[AIM OF THE EXERCISE] Continue the essay comparing investment management to mixing cocktails, picking up after its final sentence.

[PASSAGE SHOWN]
== == ==
Strategic
Investment Mixology - Finding the Holy Grail Cocktail
So what
do your Investment Manager and your neighborhood bartender have in common,
other than the probability that you spend more time with the latter during
market corrections? Antoine Tedesco, in his "The History of
Cocktails" article, lists three things that mixologists consider important
to remember and to understand when making a cocktail: 1) the base spirit, which
gives the drink its main flavor; 2) the mixer or modifier, which blends well
with the main spirit without overpowering it; 3) the flavoring, which brings it
all together.
Similarly,
your Investment Manager needs to: 1) put together a portfolio that is based on
your financial situation, goals, and plans, providing both a sense of direction
and a framework for decision making; 2) use a well defined and consistent
investment methodology that fits well with the investment plan without leading
it in tangential directions; 3) exercise experienced judgment in the day-to-day
decision making that brings the whole thing together and makes it grow.
Tedesco
explains that new cocktails are the result of experimentation and curiosity;
that they reflect the moods of society; and that they change rapidly as both
bartenders and their customers seek out new and different concoctions to
popularize. The popularity of most newbies is fleeting; the reign of the old
stalwarts is history--- with the exception, perhaps, of "Goat's
Delight" and "Hoptoad". But, rest assured, the "Old Tom
Martini" is here to stay!
It's
likely that many of the products, derivatives, funds, and fairy tales that
emanate from Wall Street were thrown together over "ti many
martunies" at Bobby Van's or Cipriani's, and just like alcohol, the
addictive products created in lower Manhattan have led many a Hummer load of
speculators down the Holland tubes. The financial products of the day are
themselves, products of the moods of society. The wizards experiment
tirelessly; the customers' search for the Holy Grail cocktail is endless.
Curiosity kills many retirement plans.
== == ==
[RECORD EXTRACTS]
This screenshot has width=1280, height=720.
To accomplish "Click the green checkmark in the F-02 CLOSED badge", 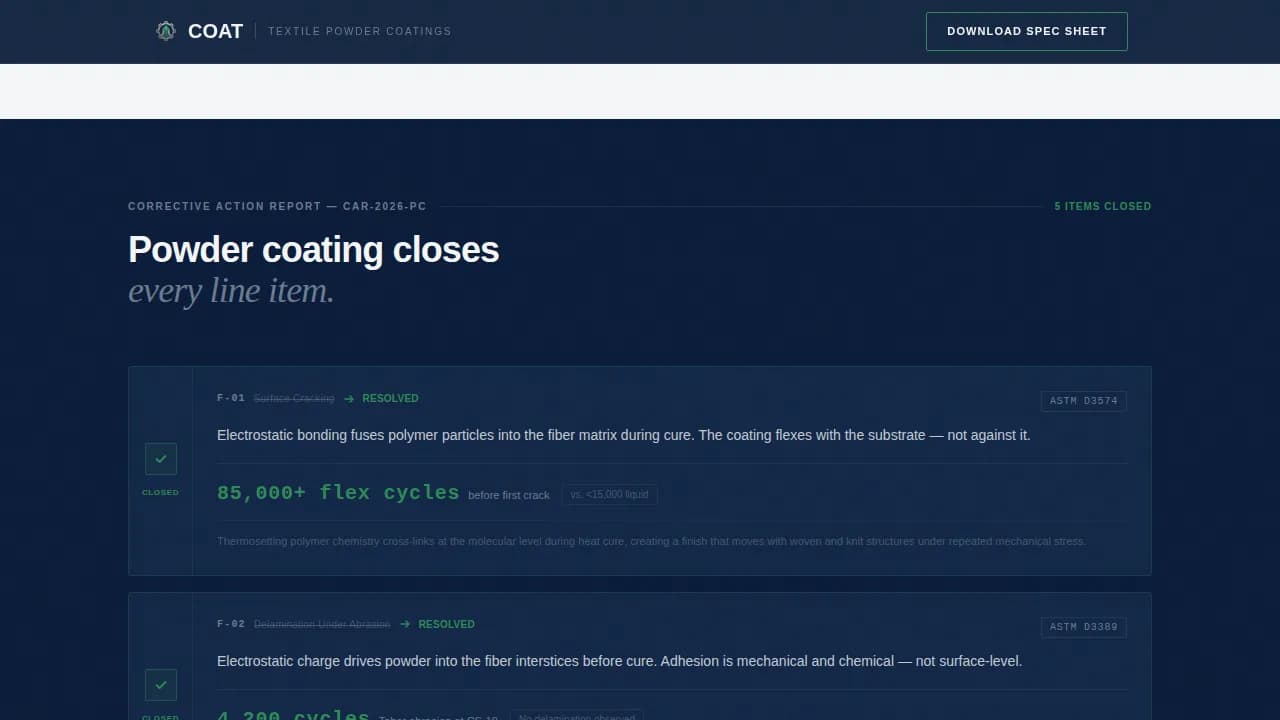I will pyautogui.click(x=160, y=685).
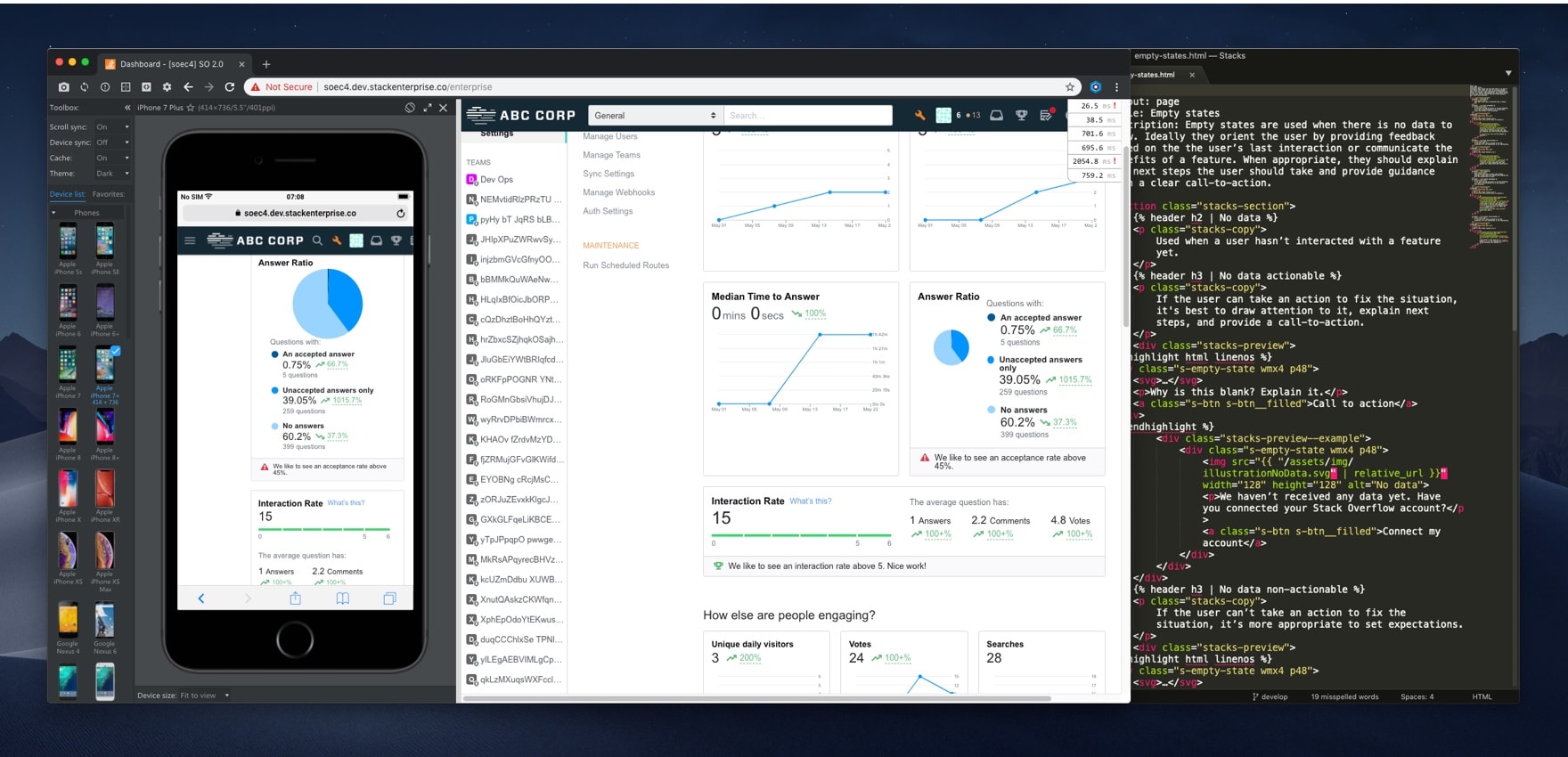
Task: Click the orange wrench admin icon
Action: 919,115
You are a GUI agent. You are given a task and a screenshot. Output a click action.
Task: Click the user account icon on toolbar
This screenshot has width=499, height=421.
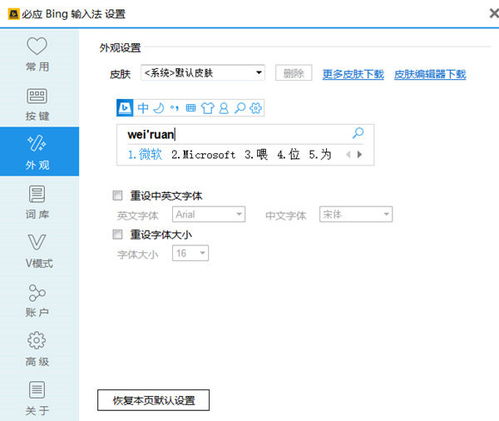224,108
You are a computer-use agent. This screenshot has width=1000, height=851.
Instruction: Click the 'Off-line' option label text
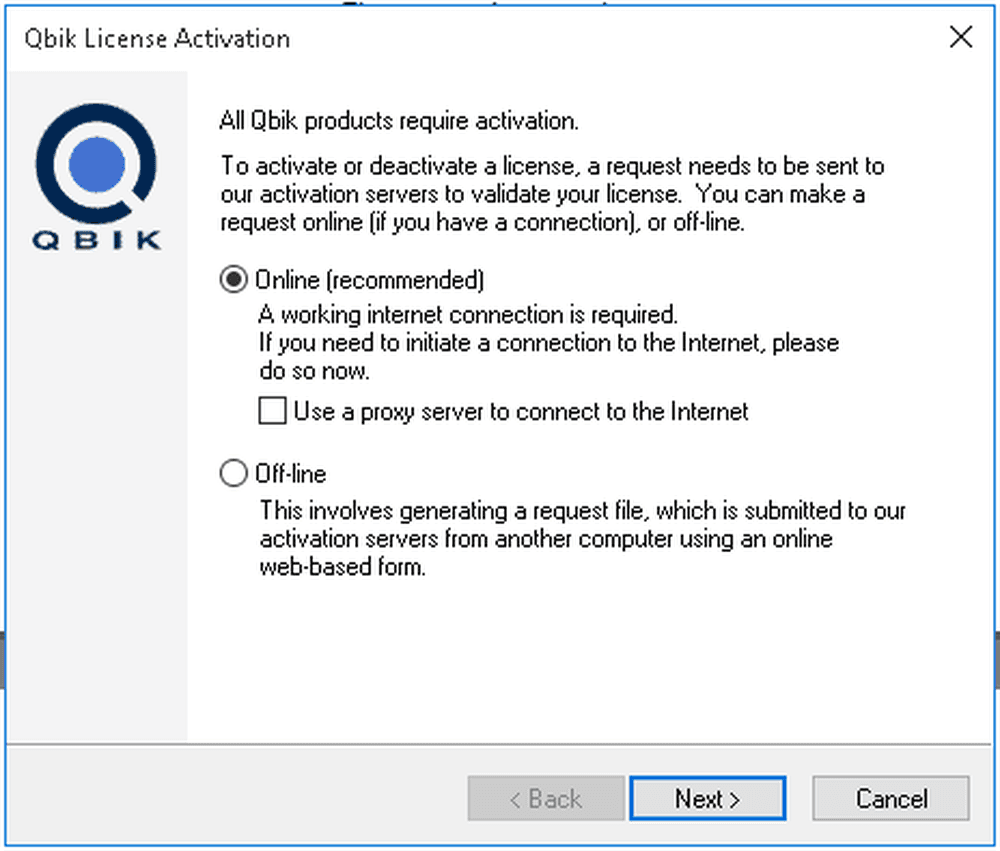click(x=291, y=474)
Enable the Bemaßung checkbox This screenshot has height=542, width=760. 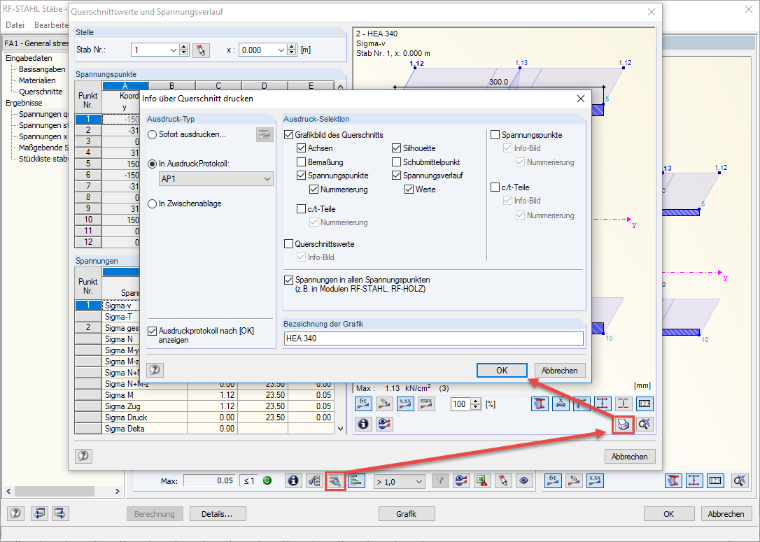[x=301, y=162]

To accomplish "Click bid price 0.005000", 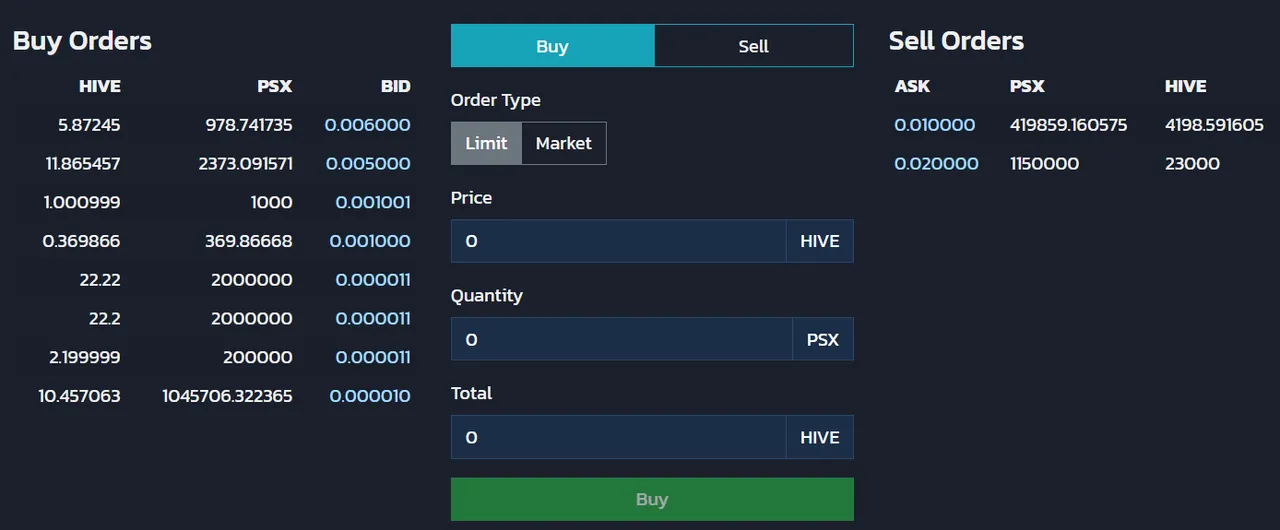I will 367,163.
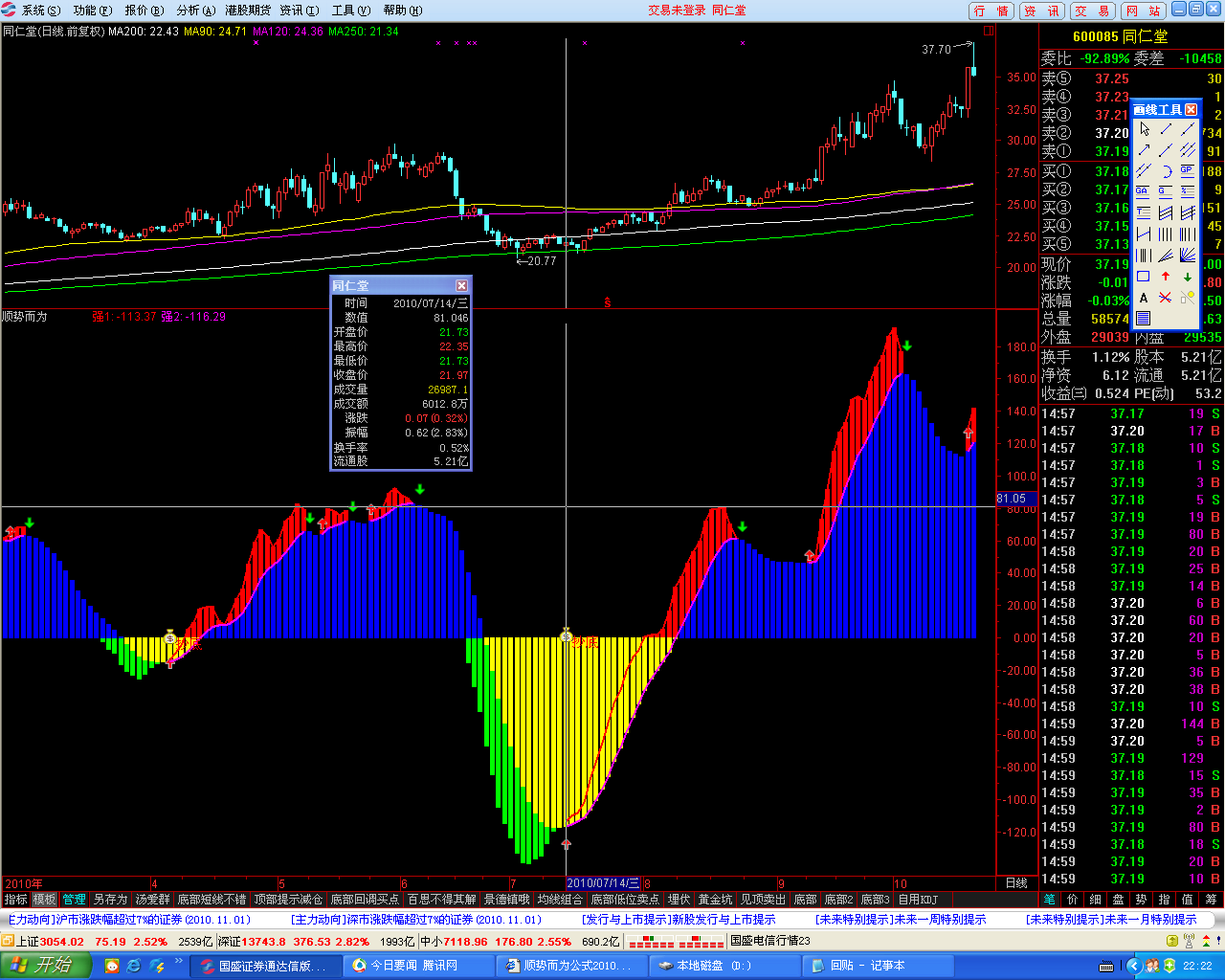Pick the fan lines tool
Screen dimensions: 1225x980
tap(1188, 256)
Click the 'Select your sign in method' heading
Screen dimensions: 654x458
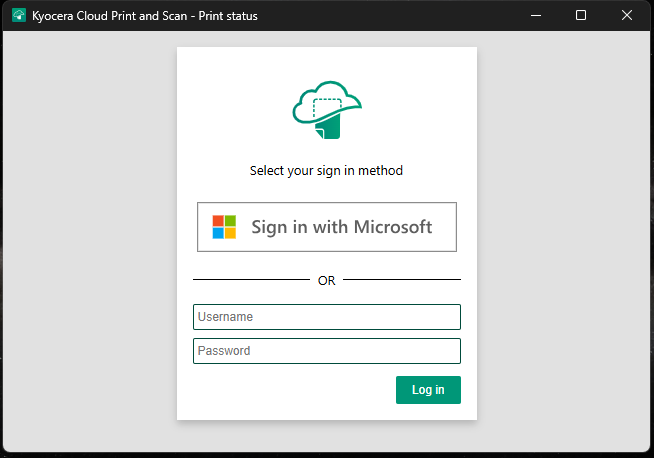coord(326,171)
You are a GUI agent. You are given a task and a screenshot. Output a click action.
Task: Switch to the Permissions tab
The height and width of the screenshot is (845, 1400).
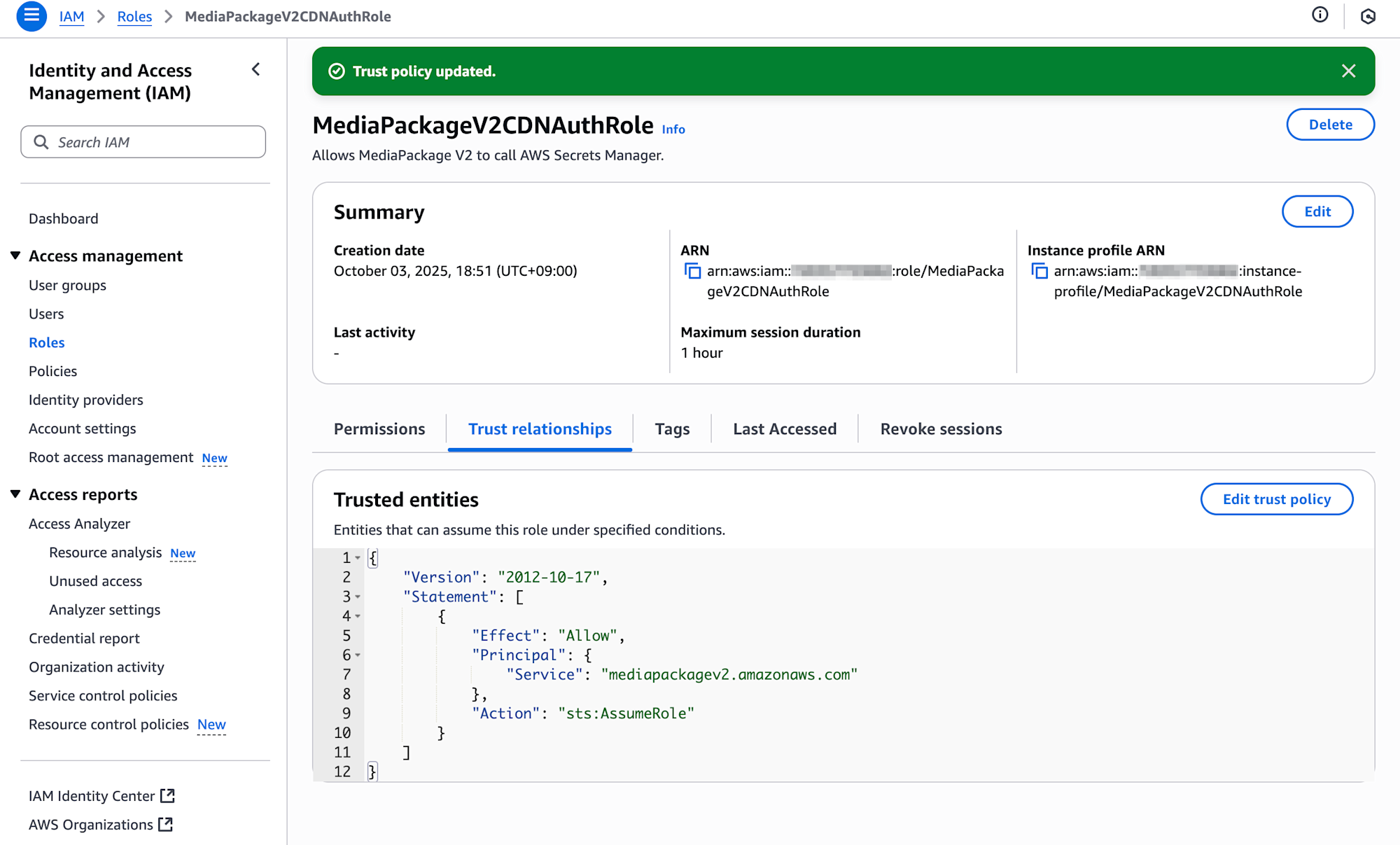click(379, 429)
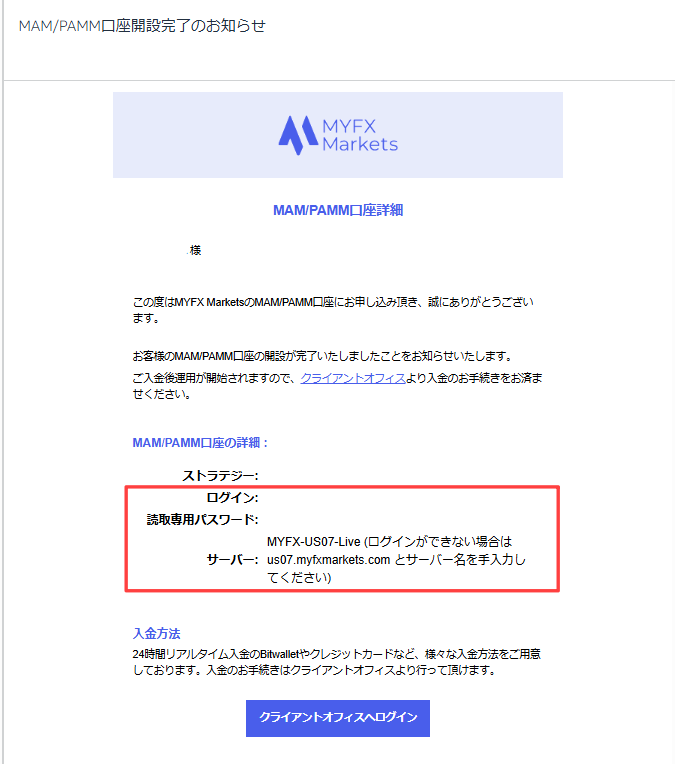Image resolution: width=675 pixels, height=764 pixels.
Task: Click the MYFX Markets logo mark icon
Action: (x=298, y=135)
== == ==
[REPLY]
Investment
portfolio mixology doesn't take place in the smiley faced environment that
brought us the Cosmo and the Kamikaze, but putting an investment cocktail
together without the risk of addictive speculations, or bad after tastes, is a
valuable talent worth finding or developing for yourself. The starting point
should be a trip to portfolio-tending school, where the following courses of
study are included in the Investment Mixology Program:
(1)
Understanding Investment Securities. Investment securities can be divided into
two major classes that make the planning exercise called asset allocation
relatively straightforward. The purpose of the equity class is to generate
profits in the form of capital gains. Income securities are expected to produce
a predictable and stable cash flow in the form of dividends, interest,
royalties, rents, etc.
All
investment securities involve some form of risk, but risk can be minimized with
appropriate diversification disciplines and sensible selection criteria. Still,
regardless of your skills in selection and diversification, all securities will
fluctuate in market price and should be expected to do so with
semi-predictable, cyclical regularity.
(2)
Planning Securities Decisions. There are three basic decision processes that
require guideline development and procedural discipline: what to buy and when;
when to sell and what; what to hold on to and why.
(3)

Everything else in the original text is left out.